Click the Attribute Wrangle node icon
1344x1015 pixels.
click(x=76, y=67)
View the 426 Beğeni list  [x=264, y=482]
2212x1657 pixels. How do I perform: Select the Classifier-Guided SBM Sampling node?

▬▬▬

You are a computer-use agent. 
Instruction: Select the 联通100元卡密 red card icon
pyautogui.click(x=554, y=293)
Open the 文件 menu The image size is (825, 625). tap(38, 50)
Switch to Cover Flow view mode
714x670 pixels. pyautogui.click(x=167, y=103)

▬▬▬

WHAT IS REQUIRED: In the entries above, find the line with "View the 426" and the line with "2212x1657 pixels. How", then set down exactly those two and every line between them, nothing else.

EXERCISE RESULT:
View the 426 Beğeni list  [x=264, y=482]
2212x1657 pixels. How do I perform: Select the Classifier-Guided SBM Sampling node?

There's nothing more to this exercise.